Variety of shell script in installing phpMyAdmin

As googling, I found the following for installation of phpMyAdmin.on LAMP.

Which one is the correct way in installing phpMyAdmin?
What is difference between (1) without -y and (2) with -y?
What does it mean by “y”?

The -y flag is just for agreeing to everything. It just means “yes” in a way. It’s for lazy people like me when I don’t want to read through all of the agreements. -y isn’t specific for phpMyAdmin or a specific package. It’s a *NIX flag typically for bypassing confirmations such as “Press the enter key or type in yes if you want to continue” screens.

DigitalOcean has a Tutorial that I think I followed to install PhpMyAdmin: (other versions are available)

An earlier version had problems which showed an error after every query and required confirmation to ignore in order to proceed.

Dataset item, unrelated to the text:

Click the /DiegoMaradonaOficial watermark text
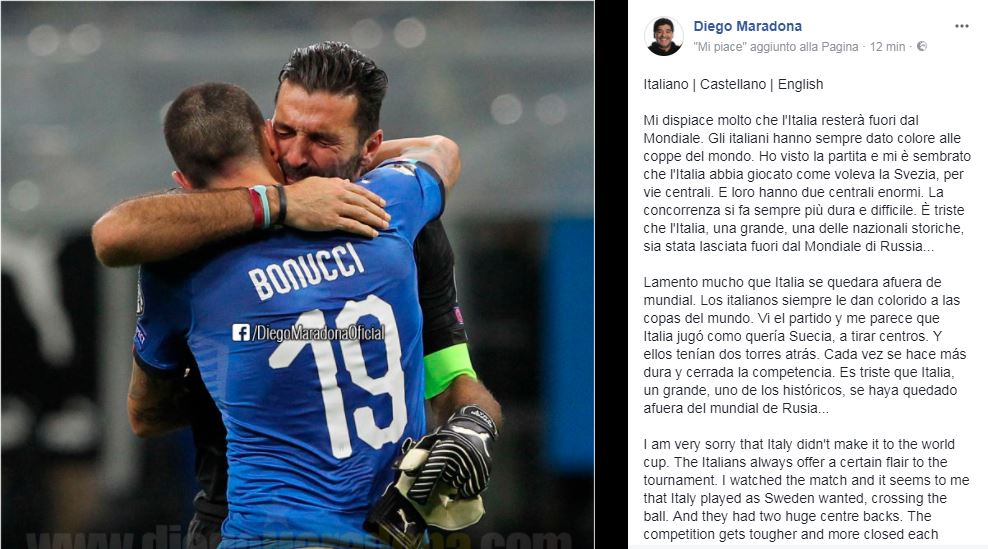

The error cleared when I installed from PhpMyAdmin site.

Do you mean the following?

It would help to know the Operating System and Version of the LAMP Installation.

Example of NOT using -Y

I use Ubuntu 19.10 and CTRL-ALT-T brings up the Gnome Terminal.

  1. Typing CTRL-R pg searches the History command
  2. Repeatedly pressing CTRL-R until the following History command is found if it has been previously entered.
  3. Pressing ENTER activates the command
  4. Saves a lot of typing :slight_smile:

sudo apt update && sudo apt upgrade

Output:

Pressing y starts the download, install, upgrade commands.

This took about ten minutes. (Normally there are not a lot of packages to install/upgrade and the operation takes less than a minute, unfortunately this is the Resource Candidate version.)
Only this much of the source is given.